有效的诊断和监测方法能够通过建立正确的诊断从而能够快速确定最合适的治疗(由此减少不必要地受到的有害药物副作用的影响)和减少“误诊时间”和复发率,而提供能够改善预后的非常有效的“患者方案”。
用于监测治疗效果的方法可以被用来监测已有疗法和新疗法对人类受试者的和非人类动物(例如动物模型)的治疗效果。这些监测方法可以被引入到新药物物质和物质结合物的筛选之中。
肽生物标记水平的调节变化可用作精神分裂性障碍或其素因的状态的标识。肽生物标记水平随时间降低可指示该障碍的发病或进展即疾病恶化,而肽生物标记水平升高则指示该障碍得到改善或缓解。

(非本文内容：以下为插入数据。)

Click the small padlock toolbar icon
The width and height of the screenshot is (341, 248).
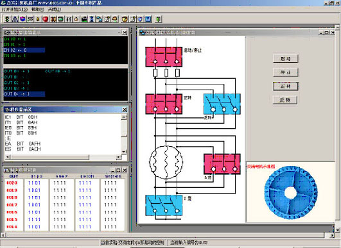(x=38, y=19)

对本发明的肽生物标记的检测可用于在受试者参与临床试验前对其进行筛选。所述生物标记提供了一种可指示治疗反应、无反应产生、不利的副作用、药物顺应性程度以及是否达到足够的血清药物水平的手段。所述生物标记可用于警示药物不良反应,药物不良反应是在使用所有精神病药物时都会出现的一个突出问题。由于对反应的评估可用来精确地调节剂量、最大程度地减少处方中的药物数目、使延迟实现有效治疗的情况减少并避免药物不良反应,因此生物标记可用于开发个人脑部疗法。因此,通过监测本发明的生物标记,可实现按照由患者的障碍和药物基因组学谱所确定的需求来精确地制定患者护理方案;因此所述生物标记可用于滴定最佳剂量、预测积极的治疗反应以及识别具有严重副反应高风险的患者。

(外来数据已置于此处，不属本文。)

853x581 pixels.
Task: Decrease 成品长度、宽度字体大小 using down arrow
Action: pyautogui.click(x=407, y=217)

基于生物标记的测试提供了一种对“新”患者的一线评估方法,并且提供了用于准确、快速诊断的客观量度,这种客观量度的速度和准确性是使用目前的主观量度无法实现的。
此外,诊断用生物标记测试可用于识别处于“前驱症状期”的家族成员或患者,即具有发展成明显精神分裂症高风险的家族成员或患者。这就使得可以着手于合适的治疗,例如低剂量的抗精神病药物,或采取预防性措施例如控制危险因素如应激、使用违禁药物或病毒感染。这些方法被认为可改善结果并且可预防障碍的明显发病。
监测生物标记的方法、生物传感器和试剂盒在作为患者监测工具从而使得医师能够确定复发是否是由实际的疾病转变或恶化、较差的患者顺应性或药物滥用导致这一方面也很重要。如果评价认为药物治疗不足,则可恢复治疗或加强治疗。对于实际的疾病转变,如果合适,可改变疗法。由于生物标记对障碍的状态很敏感,因此它可指示出药物疗法或药物滥用的影响。

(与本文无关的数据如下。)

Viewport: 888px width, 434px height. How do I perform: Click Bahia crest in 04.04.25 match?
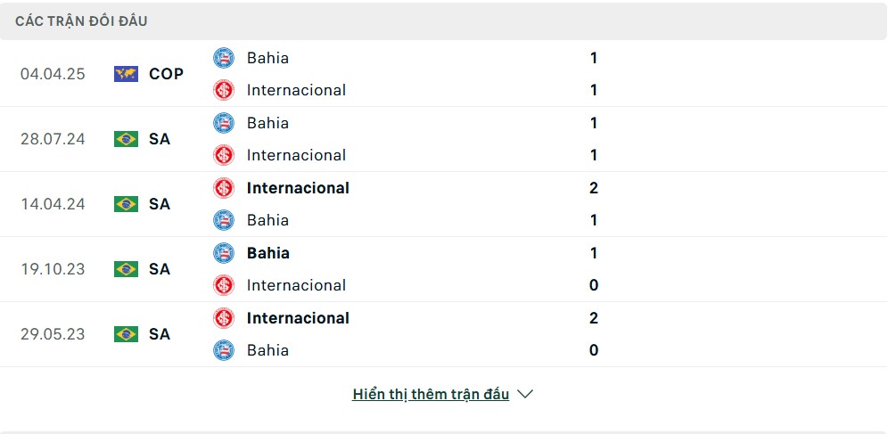click(x=224, y=58)
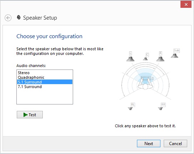Choose the 5.1 Surround configuration
Screen dimensions: 194x154
[45, 82]
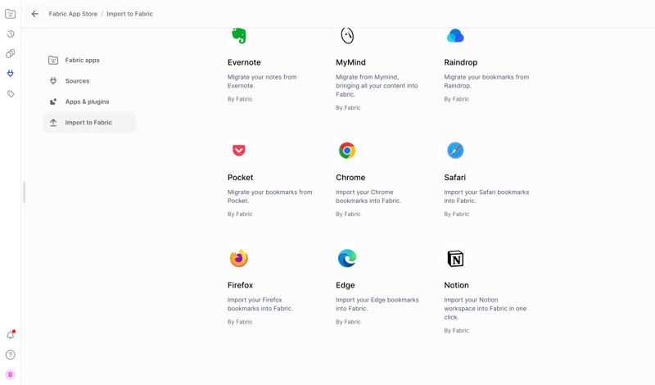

基于本发明的生物标记、本发明的用途和方法的高通量筛选技术(例如装配成阵列形式)适用于监测生物标记来识别潜在有用的能调节所述生物标记表达的治疗性化合物,例如配体例如天然化合物、合成的化合物(例如来自组合文库)、肽、单克隆或多克隆抗体或其片段。
术语“生物标记”意为一过程、事件或状况的区别性生物标志物或生物来源标志物。肽生物标记可以用于例如临床筛选的诊断方法和预后评估中;并可用于监测治疗效果、识别对某种具体疗法最可能有反应的患者、以及筛选和开发药物。生物标记及其用途对于识别新型药物疗法和发现药物疗法的新靶标都是有价值的。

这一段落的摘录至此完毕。